▸ Data for processing:
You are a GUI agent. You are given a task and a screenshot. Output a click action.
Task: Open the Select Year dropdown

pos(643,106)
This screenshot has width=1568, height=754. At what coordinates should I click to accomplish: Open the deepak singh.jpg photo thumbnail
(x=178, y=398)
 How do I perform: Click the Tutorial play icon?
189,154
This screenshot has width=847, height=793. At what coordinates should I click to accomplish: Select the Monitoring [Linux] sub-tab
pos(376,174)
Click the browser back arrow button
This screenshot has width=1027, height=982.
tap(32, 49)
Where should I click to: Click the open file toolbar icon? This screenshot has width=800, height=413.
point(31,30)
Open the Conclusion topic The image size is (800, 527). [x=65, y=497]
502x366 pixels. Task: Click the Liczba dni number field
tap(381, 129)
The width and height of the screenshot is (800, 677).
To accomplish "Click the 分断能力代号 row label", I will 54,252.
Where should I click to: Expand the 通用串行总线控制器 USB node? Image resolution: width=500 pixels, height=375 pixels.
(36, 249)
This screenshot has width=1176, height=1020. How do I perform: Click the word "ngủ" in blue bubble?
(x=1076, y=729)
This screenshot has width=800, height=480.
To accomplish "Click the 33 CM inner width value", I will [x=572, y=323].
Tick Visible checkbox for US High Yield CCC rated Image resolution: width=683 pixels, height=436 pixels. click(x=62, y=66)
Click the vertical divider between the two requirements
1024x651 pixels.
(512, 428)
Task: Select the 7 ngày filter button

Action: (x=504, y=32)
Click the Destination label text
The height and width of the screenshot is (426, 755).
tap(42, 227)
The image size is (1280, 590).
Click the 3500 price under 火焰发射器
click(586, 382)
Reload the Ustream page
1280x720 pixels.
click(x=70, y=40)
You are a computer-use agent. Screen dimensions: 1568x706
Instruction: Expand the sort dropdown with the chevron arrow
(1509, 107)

▸ Your assignment: Look for the line that contains "The width and" in the listing above. Set down that line and each line after it, ending with the last one.

▸ Task response:
The width and height of the screenshot is (800, 677).
To accomplish "Click the 分断能力代号 row label", I will 54,252.
Where should I click to: Expand the 通用串行总线控制器 USB node? Image resolution: width=500 pixels, height=375 pixels.
(36, 249)
This screenshot has width=1176, height=1020. How do I perform: Click the word "ngủ" in blue bubble?
(x=1076, y=729)
This screenshot has width=800, height=480.
To accomplish "Click the 33 CM inner width value", I will [x=572, y=323].
Tick Visible checkbox for US High Yield CCC rated Image resolution: width=683 pixels, height=436 pixels. click(x=62, y=66)
Click the vertical divider between the two requirements
1024x651 pixels.
(512, 428)
Task: Select the 7 ngày filter button

Action: (x=504, y=32)
Click the Destination label text
The height and width of the screenshot is (426, 755).
tap(42, 227)
The image size is (1280, 590).
Click the 3500 price under 火焰发射器
click(586, 382)
Reload the Ustream page
1280x720 pixels.
click(x=70, y=40)
You are a computer-use agent. Screen dimensions: 1568x706
Instruction: Expand the sort dropdown with the chevron arrow
(1509, 107)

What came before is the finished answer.